Self-control can be expressed as:

  • behaving in a way appropriate for your circumstance (sometimes that means no running or climbing, speaking quietly, waiting patiently, )
  • making eye contact when you talk with someone
  • shaking hands firmly and confidently when you meet someone
  • saying “please” and “thank you”
  • practicing basic table manners like: wash your hands before you eat, chew with your mouth closed, don’t talk with food in your mouth, etc.

Small things can have a big impact.

Don’t underestimate the power of good manners. Even small acts of kindness can make a big impact.

As the light of civility in our culture grows dim, our light of love as expressed through godly manners will shine all the brighter.

Good Manners Boy holding roses

Seize the opportunity to prepare your ambassadors for the profound assignments that await them.

Do you have younger children? This list of good manners activities is a fun way to introduce them to manners.

If you haven’t done so already, begin today!

11 thoughts on “Do parents today know how to teach children manners?”

  1. Many young people view ‘manners’ as being ‘fake’. I’m an effort to be ‘true to their selves’, they do things that seem ‘rude’. They value ‘authenticity’ greater than kindness and civility.

    So many of them will speak sharply, won’t apologize, don’t give the last cookie etc. because it’s not how they feel. They believe Acting in a way that you are told is right/good, when you don’t feel like it, is fake.
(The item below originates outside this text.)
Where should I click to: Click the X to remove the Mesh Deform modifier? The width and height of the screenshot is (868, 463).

Our culture has turned things around on us.

  2. Thanks so much for that concise and very helpful download sheet. We are putting it on our refrigerator, and will be referring to it often in the coming days. We have been looking for a curriculum to teach good habits, but when I saw this article you wrote, I realized this is it! So many good points to work on, without bogging us down with endless pages which might make it seem too difficult.
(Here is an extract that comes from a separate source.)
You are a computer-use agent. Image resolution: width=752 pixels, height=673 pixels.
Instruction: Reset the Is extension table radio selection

    I agree with Ashley; can see that we definitely have that influence to work against, but I believe we can learn to harmonize the two. If we train our children in good habits, these will become their natural expression of authenticity!

    1. Thanks so much for your kind encouragement. And, especially, thanks for teaching your children good manners. We are all blessed by your investment!

  3. Thanks for this. My wife and I were approaching a difficult discussion with our oldest daughter and she feels exactly the same way. That she wants to be “real”. We told her that what comes to her mind should not always be spoken. It’s been difficult to articulate it and we were going to start studying in earnest in the word to help her. This helped us with a good starting point. Thanks,

    1. Wonderful, Rob. Thanks so much for sharing. It’s a blessing to hear that it helped your family. (Sending up a prayer for your daughter. God is faithful!)

    1. You are most welcome, Jane. Thanks for your kind encouragement and for the investment you’re making in your family.

  4. This post is so needed, but it is not just for children. Children learn from watching others; peers, family and parents. I think we all need reminding.